Pour certains, il s’agit d’une évolution souhaitable vers une démocratie de plus en plus participative. Pour d’autres, le phénomène reflète plutôt une perte de confiance envers les institutions publiques et la classe politique. Quoi qu’il en soit, à l’ère des médias sociaux et du libre accès à l’information, le « pouvoir citoyen » est aujourd’hui bien réel. Les exemples de projets freinés, altérés ou abandonnés après avoir failli le test de l’acceptabilité sociale sont suffisamment nombreux et diversifiés pour constater l’existence d’une tendance lourde et pour apprécier l’efficacité des mouvements citoyens.
Alors que les gouvernements s’apprêtent à investir massivement dans le renouvellement des infrastructures urbaines, l’acceptabilité sociale des grands projets interpelle de façon particulière les gestionnaires et élus municipaux. Comment avoir l’assurance que des projets essentiels au développement des villes et des collectivités se réaliseront de manière prévisible? Comment diminuer les risques financiers et politiques pour les pouvoirs publics??

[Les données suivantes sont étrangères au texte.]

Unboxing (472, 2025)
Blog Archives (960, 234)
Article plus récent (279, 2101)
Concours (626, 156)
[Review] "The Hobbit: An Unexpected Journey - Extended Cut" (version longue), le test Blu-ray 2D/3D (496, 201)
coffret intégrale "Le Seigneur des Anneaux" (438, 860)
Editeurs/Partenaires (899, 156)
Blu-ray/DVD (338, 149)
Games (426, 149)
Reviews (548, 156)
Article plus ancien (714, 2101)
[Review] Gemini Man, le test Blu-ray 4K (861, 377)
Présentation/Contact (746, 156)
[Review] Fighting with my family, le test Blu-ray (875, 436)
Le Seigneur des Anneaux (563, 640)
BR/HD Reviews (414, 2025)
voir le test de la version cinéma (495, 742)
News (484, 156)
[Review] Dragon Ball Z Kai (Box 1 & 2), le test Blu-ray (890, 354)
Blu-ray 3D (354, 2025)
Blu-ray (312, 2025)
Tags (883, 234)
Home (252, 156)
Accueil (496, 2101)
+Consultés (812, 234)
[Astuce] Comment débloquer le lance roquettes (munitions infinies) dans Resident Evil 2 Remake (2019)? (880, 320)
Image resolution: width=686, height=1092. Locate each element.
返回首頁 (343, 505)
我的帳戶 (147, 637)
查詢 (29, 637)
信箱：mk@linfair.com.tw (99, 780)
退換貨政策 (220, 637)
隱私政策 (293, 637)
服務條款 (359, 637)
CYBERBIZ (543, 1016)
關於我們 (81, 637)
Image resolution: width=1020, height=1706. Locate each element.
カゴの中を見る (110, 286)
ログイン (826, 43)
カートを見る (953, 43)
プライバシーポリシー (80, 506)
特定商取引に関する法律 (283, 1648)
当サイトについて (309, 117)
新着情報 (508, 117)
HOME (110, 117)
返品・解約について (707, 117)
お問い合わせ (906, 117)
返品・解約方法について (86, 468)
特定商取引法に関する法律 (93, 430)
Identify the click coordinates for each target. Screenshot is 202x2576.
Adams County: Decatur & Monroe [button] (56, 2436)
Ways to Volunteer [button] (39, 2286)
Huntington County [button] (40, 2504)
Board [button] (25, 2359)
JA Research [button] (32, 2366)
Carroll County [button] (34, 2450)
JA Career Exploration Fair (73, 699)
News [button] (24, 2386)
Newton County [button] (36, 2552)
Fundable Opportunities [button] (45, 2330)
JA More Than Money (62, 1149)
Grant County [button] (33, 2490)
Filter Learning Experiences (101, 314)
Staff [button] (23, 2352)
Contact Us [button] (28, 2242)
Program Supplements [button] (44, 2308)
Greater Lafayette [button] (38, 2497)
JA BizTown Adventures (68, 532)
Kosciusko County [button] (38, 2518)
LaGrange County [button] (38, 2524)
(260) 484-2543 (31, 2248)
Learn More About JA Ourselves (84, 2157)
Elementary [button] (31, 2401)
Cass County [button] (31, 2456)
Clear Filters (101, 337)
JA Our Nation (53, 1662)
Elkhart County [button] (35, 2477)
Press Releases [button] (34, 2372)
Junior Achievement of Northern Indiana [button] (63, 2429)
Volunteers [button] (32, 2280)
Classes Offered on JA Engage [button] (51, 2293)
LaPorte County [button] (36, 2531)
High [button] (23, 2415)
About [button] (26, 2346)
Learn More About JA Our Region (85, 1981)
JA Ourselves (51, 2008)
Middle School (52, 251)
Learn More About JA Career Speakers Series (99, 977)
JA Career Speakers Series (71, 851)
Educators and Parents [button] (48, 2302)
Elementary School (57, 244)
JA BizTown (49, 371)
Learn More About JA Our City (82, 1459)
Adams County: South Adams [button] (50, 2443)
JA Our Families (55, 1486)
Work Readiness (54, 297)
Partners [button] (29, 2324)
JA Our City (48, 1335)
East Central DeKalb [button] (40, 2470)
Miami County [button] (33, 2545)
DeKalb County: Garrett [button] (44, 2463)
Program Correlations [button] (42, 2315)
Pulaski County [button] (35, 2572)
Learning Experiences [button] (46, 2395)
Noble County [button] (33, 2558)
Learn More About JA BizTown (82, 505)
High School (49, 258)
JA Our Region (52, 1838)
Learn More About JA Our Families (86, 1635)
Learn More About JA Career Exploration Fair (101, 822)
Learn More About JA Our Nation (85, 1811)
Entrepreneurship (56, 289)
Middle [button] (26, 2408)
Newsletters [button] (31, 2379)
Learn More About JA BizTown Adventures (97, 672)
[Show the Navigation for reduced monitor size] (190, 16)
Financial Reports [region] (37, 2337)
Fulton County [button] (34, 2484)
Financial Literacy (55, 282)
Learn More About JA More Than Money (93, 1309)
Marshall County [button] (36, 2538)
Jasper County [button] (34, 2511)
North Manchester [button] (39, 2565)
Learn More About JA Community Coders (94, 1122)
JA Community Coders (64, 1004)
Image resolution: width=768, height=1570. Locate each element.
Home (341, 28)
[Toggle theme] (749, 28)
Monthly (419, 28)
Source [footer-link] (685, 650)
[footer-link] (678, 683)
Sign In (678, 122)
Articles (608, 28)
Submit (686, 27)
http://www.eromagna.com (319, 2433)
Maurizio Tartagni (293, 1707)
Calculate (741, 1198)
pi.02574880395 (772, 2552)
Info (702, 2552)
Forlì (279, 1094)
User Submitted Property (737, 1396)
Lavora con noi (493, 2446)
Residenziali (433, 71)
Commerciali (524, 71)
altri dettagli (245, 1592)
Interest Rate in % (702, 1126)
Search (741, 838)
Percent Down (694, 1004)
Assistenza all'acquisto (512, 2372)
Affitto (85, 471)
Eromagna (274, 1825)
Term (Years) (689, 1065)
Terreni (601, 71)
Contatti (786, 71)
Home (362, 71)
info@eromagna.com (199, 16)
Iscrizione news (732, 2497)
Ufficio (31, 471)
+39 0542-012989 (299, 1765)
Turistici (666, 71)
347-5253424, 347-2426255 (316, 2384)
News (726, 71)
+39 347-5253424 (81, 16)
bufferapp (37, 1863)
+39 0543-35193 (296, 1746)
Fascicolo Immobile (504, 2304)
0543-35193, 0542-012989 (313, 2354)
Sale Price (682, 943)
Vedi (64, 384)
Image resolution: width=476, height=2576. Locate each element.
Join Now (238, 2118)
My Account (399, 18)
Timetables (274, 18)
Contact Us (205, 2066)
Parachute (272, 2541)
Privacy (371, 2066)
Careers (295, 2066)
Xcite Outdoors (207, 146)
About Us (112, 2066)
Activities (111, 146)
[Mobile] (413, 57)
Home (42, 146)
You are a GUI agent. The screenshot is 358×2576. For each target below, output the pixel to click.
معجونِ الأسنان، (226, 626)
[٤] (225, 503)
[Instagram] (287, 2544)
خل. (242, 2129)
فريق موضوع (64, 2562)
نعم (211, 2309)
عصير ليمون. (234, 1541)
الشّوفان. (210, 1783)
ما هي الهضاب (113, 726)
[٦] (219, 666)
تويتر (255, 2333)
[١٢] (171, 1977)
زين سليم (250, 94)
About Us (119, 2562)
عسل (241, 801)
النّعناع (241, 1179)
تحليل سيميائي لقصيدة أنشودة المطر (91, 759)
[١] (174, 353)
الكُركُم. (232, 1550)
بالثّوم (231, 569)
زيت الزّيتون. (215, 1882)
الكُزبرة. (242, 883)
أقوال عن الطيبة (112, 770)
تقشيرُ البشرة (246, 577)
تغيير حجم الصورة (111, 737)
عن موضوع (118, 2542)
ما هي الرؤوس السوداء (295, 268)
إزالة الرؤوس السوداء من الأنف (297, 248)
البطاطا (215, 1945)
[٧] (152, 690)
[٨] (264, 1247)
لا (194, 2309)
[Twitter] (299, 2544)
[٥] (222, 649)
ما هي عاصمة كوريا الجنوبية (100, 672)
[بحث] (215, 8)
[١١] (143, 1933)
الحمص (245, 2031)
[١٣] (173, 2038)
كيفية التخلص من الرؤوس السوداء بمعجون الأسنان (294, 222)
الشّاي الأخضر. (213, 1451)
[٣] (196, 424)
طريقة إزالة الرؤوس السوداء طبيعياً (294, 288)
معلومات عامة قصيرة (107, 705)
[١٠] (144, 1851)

De nombreux exemples démontrent que la participation des citoyens dans le développement des projets réduit considérablement de telles incertitudes. Elle contribue à anticiper les enjeux, mais aussi à générer des réponses avant que ne se cristallisent des mouvements d’opposition.
Cette approche suscite parfois l’inquiétude des gestionnaires et des élus, car elle exige de composer avec une grande diversité d’intérêts s’additionnant aux multiples contraintes techniques et budgétaires existantes. La crainte de créer des attentes auxquelles il n’est pas possible de répondre est aussi fréquemment évoquée.
Pour cette raison, le succès d’une stratégie d’engagement repose d’abord et avant tout sur la diffusion d’une information intelligible, factuelle et crédible auprès des personnes directement concernées. La transparence est la pierre angulaire de cette communication et la façon la plus efficace de baliser les attentes de chacun. Elle aide à éviter la propagation exponentielle des rumeurs et des spéculations, notamment amplifiée par l’entremise des médias sociaux. Ainsi, elle permet de contenir le phénomène de désinformation et les dommages réputationnels qui en découlent.
L’expérience démontre également que d’engager les parties prenantes le plus tôt possible crée un climat propice à leur adhésion. La prudence et toutefois de mise : seule une analyse rigoureuse de la situation permet de statuer sur une stratégie d’engagement adaptée à la nature du projet et aux caractéristiques de la communauté visée. Il s’agit ensuite de sélectionner, parmi l’ensemble des méthodes consultatives disponibles, qu’elles soient « en personne » ou « en ligne », celles qui sont les plus susceptibles de rejoindre les personnes touchées et d’apporter des solutions viables aux enjeux soulevés par les différentes phases d’un projet.
Même s’ils ne reflètent que partiellement la réalité, les controverses médiatisées et les prises de position de groupes d’intérêt sont souvent les signaux les plus visibles du niveau d’acceptabilité sociale d’un projet. Il y a donc lieu d’accorder une attention particulière aux groupes influents et d’accompagner les processus d’engagement de stratégies de communication tenant compte de tous les publics cibles, dont les paliers gouvernementaux, les communautés, les entreprises et les utilisateurs finaux.
Les méthodes de prévention et de résolution de conflits, comme la médiation, peuvent aussi s’avérer utiles pour dénouer les impasses. Dans des cas plus complexes où le degré d’acceptabilité sociale est incertain, le recours à des outils de mesure, comme des enquêtes, sera requis pour donner un portrait plus juste du niveau d’appui au sein des populations directement touchées.
Engager les citoyens de la sorte exige de modifier les façons de faire, voire d’apporter des changements de culture au sein d’une organisation. Les directeurs généraux de municipalités doivent donc s’assurer d’avoir, au sein de leurs équipes de projet, l’expertise et les ressources spécialisées nécessaires pour entreprendre et réussir de telles opérations.
Enfin, l’engagement des citoyens doit surtout servir à conforter les élus dans leur prise de décision, lesquels demeurent imputables envers la population et ultimement responsables de l’autorisation d’un projet. Un niveau d’acceptabilité sociale élevé assurera un soutien politique continu et une stabilité nécessaire aux projets d’infrastructures, dont la gestation et la réalisation s’échelonnent généralement sur plusieurs mandats électoraux.